In the 2012 presidential race, the Romney campaign, for which I worked as a senior strategist, regularly asked a series of routine questions about issues that mattered most to voters. No doubt the Obama campaign asked similar questions, and I’m sure their findings mirrored ours.
As an example, here are numbers from a Romney poll taken in mid-October, before the “Foreign Policy” debate, the third debate of the general election. It showed results that were fairly constant throughout the election.
When voters were asked:
And, which ONE of the following issues do you believe should be the top priority for the President and Congress?
Economic issues like jobs
Fiscal issues like the deficit, spending and cutting taxes
Foreign policy issues like national security and the war in Afghanistan
Pocketbook issues like rising prices, the cost of gasoline and housing
Social issues like abortion and gay marriage”
The results broke down as follows:
56% Economic Issues
21% Fiscal issues
6% Foreign policy issues
6% Pocketbook issues
4% Social issues
Not that it wasn’t obvious, but this does help explain why in a “Foreign Policy” debate there was a lot of discussion of issues that touched on domestic policy, issues that voters felt more impacted their lives. “Trade” was mentioned 14 times; “terrorism” only four.
Like it or not, Americans today are just not that interested in foreign affairs.
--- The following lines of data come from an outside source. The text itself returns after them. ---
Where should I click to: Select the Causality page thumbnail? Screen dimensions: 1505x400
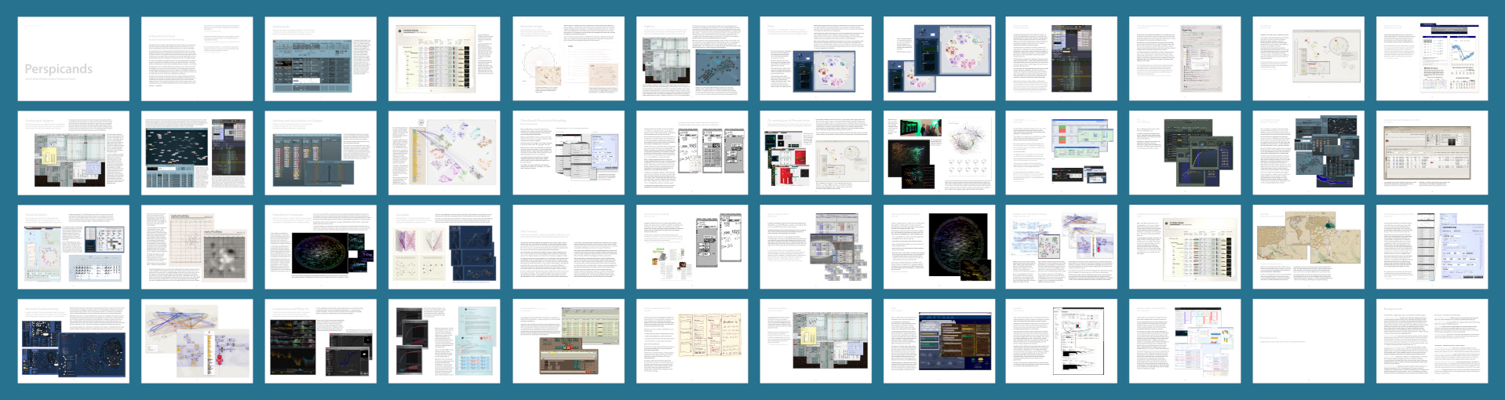pos(444,247)
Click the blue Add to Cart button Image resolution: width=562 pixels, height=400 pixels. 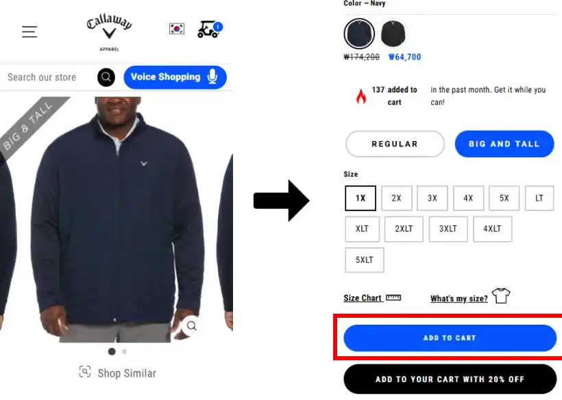pos(450,338)
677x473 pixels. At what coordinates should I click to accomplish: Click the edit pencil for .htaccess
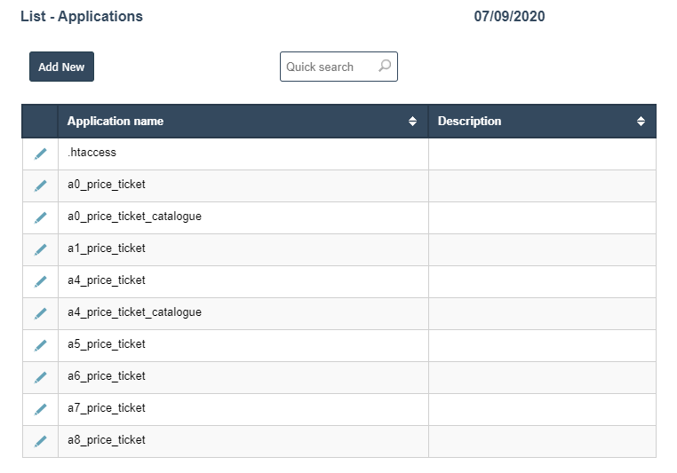coord(40,154)
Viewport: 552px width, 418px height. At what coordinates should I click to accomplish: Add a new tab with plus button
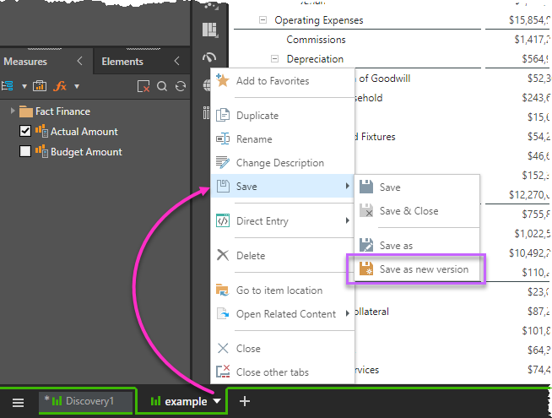pos(245,401)
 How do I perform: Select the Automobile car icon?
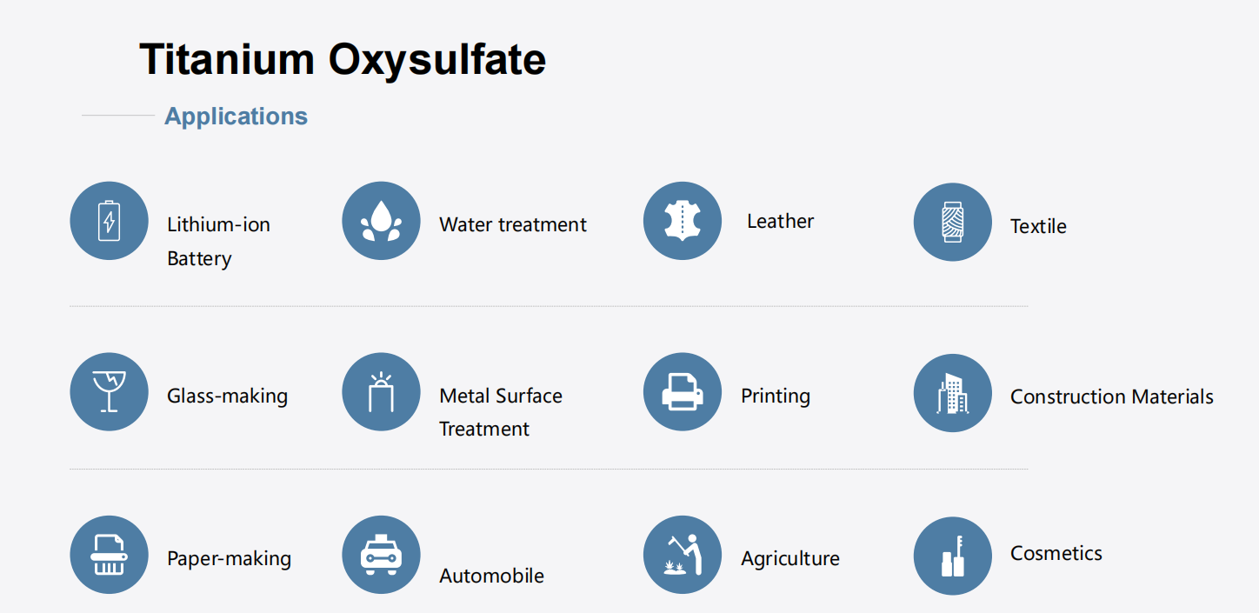[x=381, y=555]
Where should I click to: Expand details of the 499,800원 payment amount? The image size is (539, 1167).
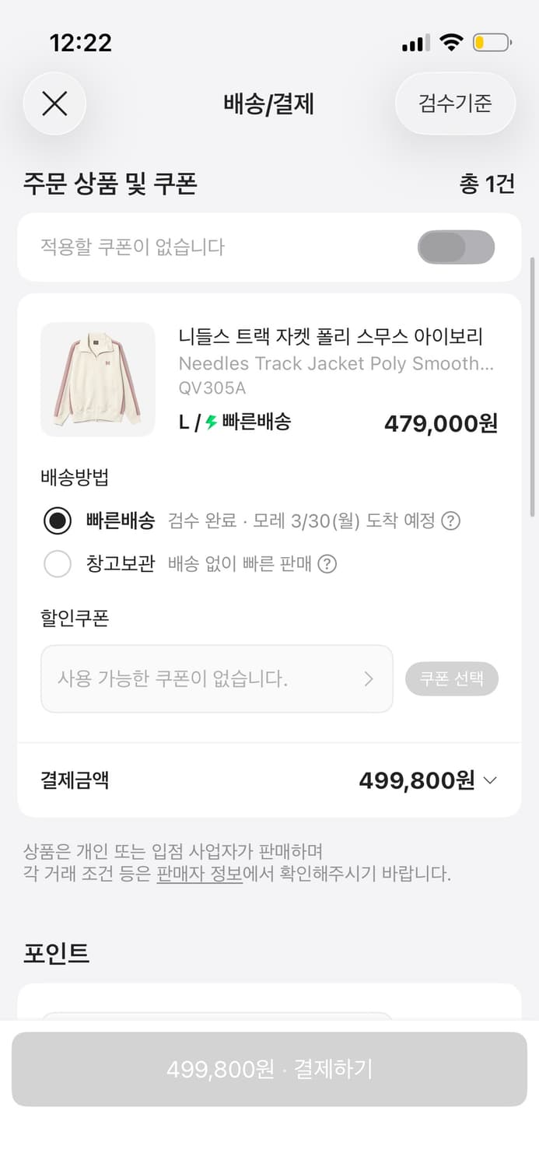point(429,780)
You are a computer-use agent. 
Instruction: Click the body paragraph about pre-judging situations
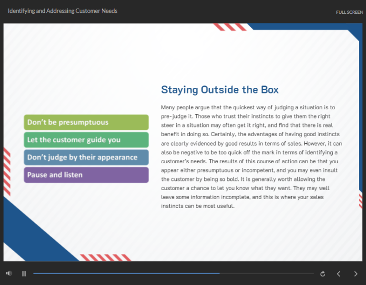point(251,157)
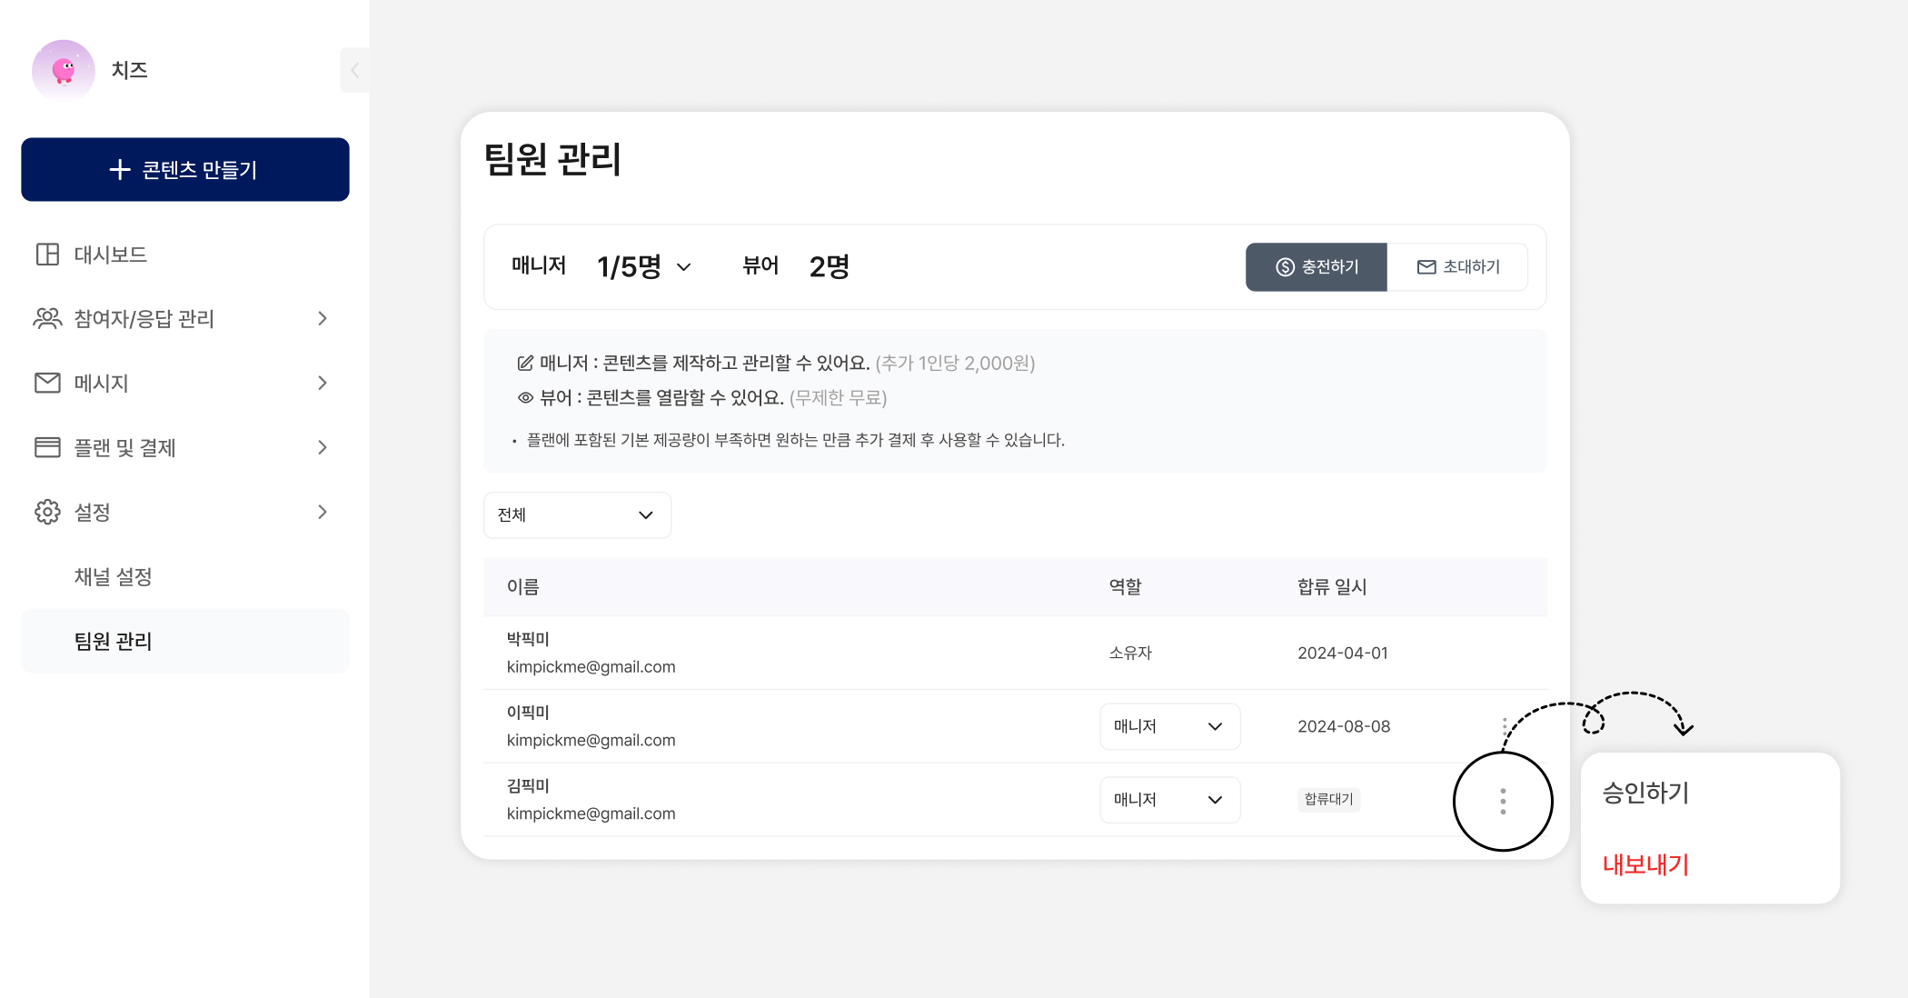Image resolution: width=1908 pixels, height=998 pixels.
Task: Click the pink character profile avatar
Action: pos(63,70)
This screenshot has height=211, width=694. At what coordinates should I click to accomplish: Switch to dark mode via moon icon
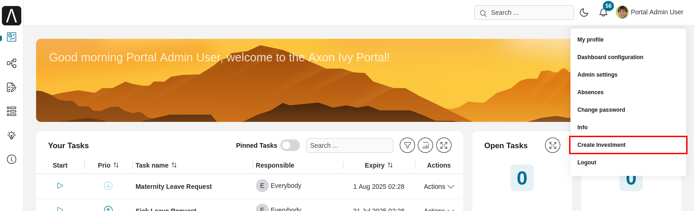tap(584, 12)
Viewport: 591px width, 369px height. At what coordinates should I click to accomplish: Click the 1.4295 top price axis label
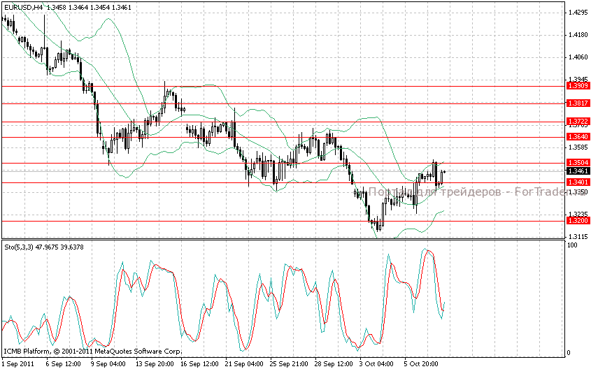coord(578,13)
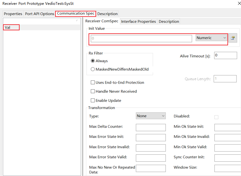241x176 pixels.
Task: Click the Alive Timeout field
Action: [225, 55]
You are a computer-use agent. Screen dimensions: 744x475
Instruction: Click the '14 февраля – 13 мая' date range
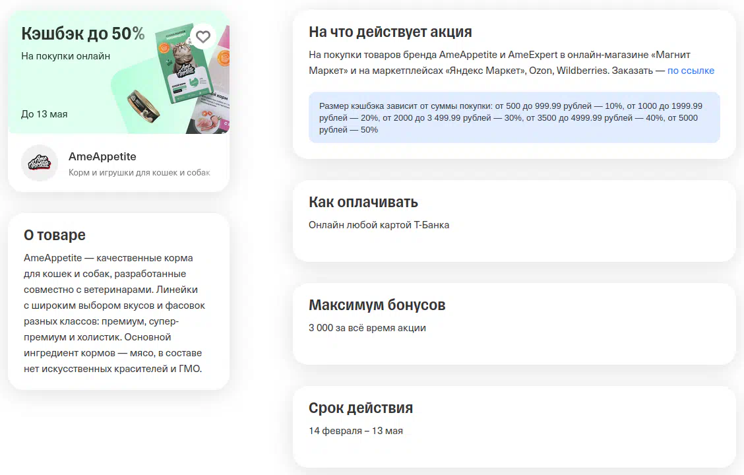pos(356,431)
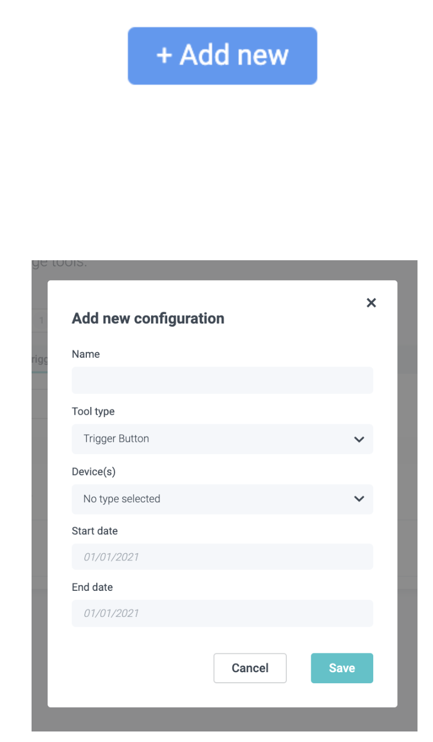
Task: Select the partially hidden Trigger tab behind dialog
Action: [x=39, y=359]
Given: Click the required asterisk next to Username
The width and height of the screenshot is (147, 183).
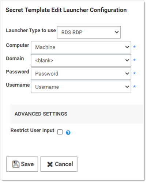Looking at the screenshot, I should (135, 87).
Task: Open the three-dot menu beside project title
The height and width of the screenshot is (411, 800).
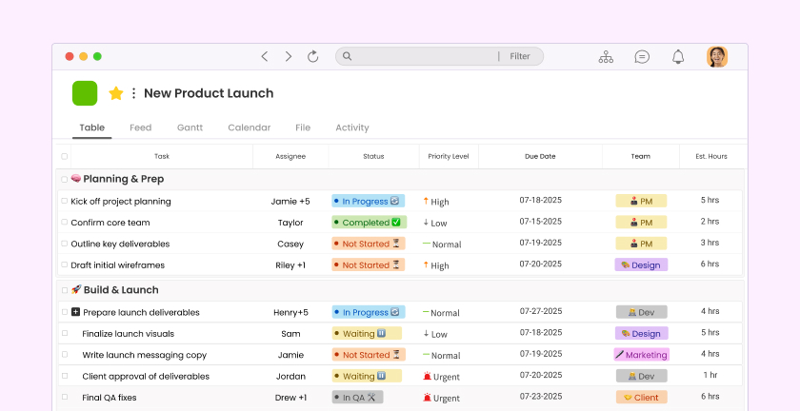Action: click(133, 93)
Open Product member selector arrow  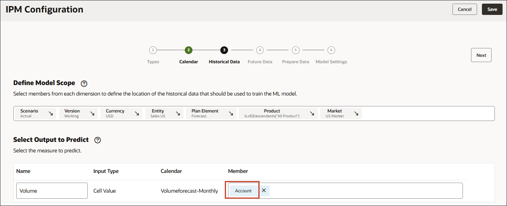coord(312,114)
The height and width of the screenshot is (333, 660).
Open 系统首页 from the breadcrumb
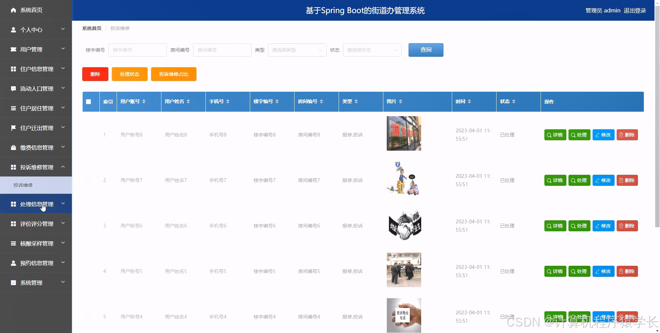(x=91, y=28)
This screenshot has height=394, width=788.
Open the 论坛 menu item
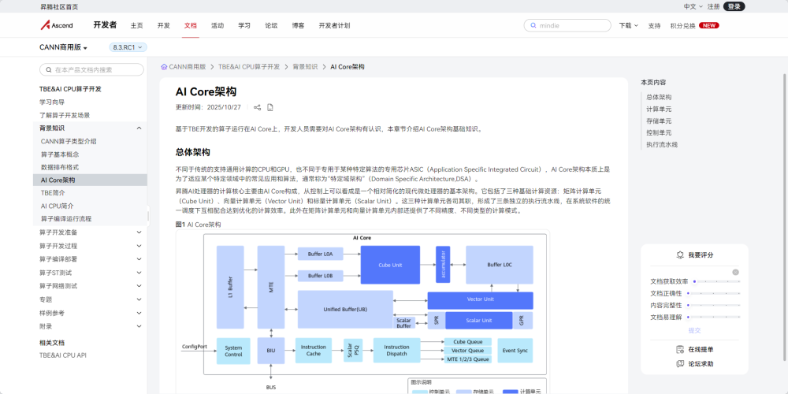coord(271,26)
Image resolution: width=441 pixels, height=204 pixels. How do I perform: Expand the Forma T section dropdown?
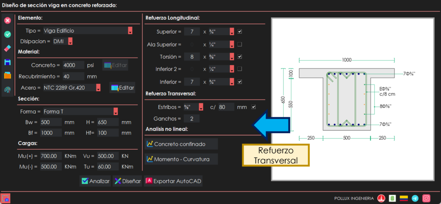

In 1964, Pew research showed only 20 percent of the public agreed and 69 percent disagreed with the statement, “The US should mind its own business and let other countries get along the best they can on their own.” By December 2013, those who disagreed had risen to 52 percent and those who agreed had fallen to 38 percent—a 63-point shift.
If you’re looking for an issue that unites Republicans and Democrats, this is it. When asked, “Should the US concentrate more on our national problems rather than international,” the results vary almost none by party: 82 percent of Republicans, 76 percent of Democrats and 79 percent of independents agree.